[What is expected]: Repeat the records word for word, starting at the line containing "Click the vertical scrollbar thumb" and ending at the line containing "(x=254, y=221)", with both of those lines included. Leave the pictures out of your answer.

[Exercise inputs]:
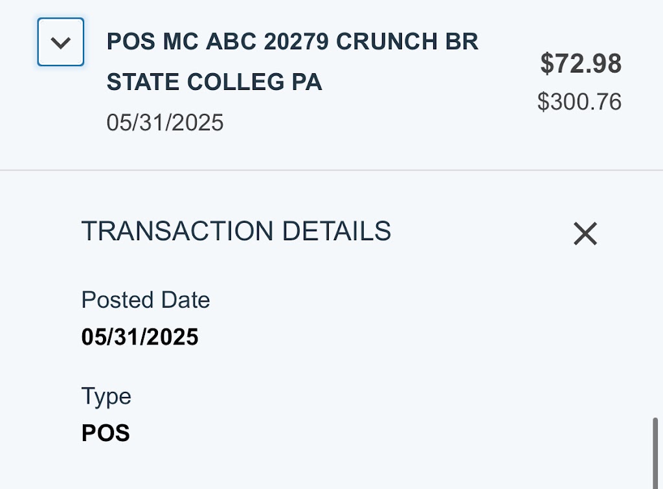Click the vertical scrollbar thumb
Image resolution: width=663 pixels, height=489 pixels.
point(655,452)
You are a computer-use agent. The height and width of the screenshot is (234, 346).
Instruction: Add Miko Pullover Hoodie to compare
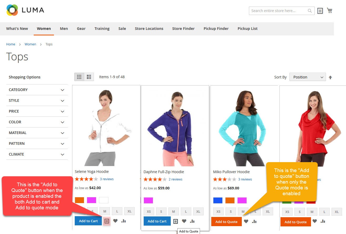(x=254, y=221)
==
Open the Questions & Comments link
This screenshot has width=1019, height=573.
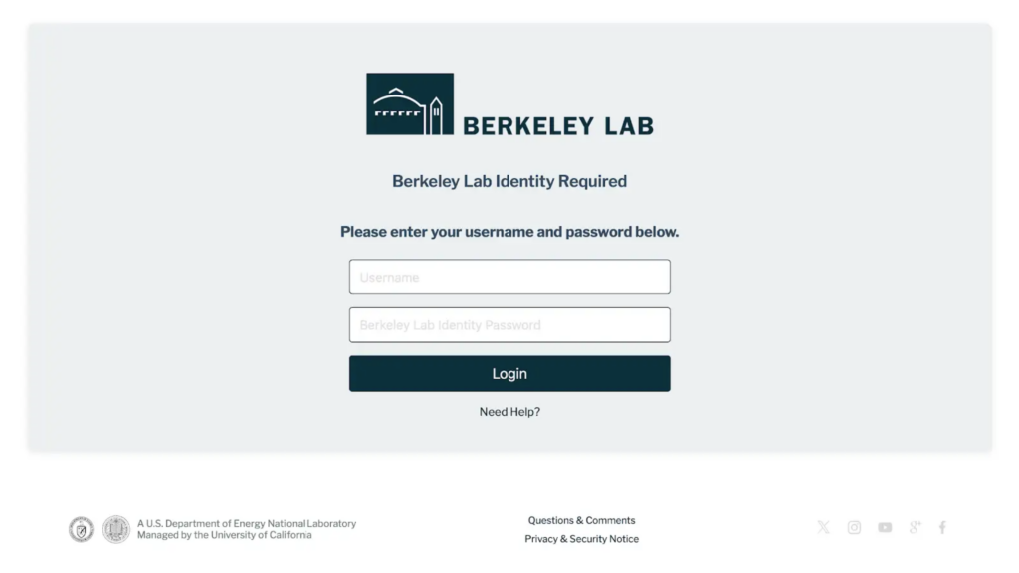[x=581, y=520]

[Task result]:
Click the vertical scrollbar thumb
Image resolution: width=663 pixels, height=489 pixels.
point(655,452)
You are a computer-use agent. The height and width of the screenshot is (234, 346).
Instruction: Add Miko Pullover Hoodie to compare
(x=254, y=221)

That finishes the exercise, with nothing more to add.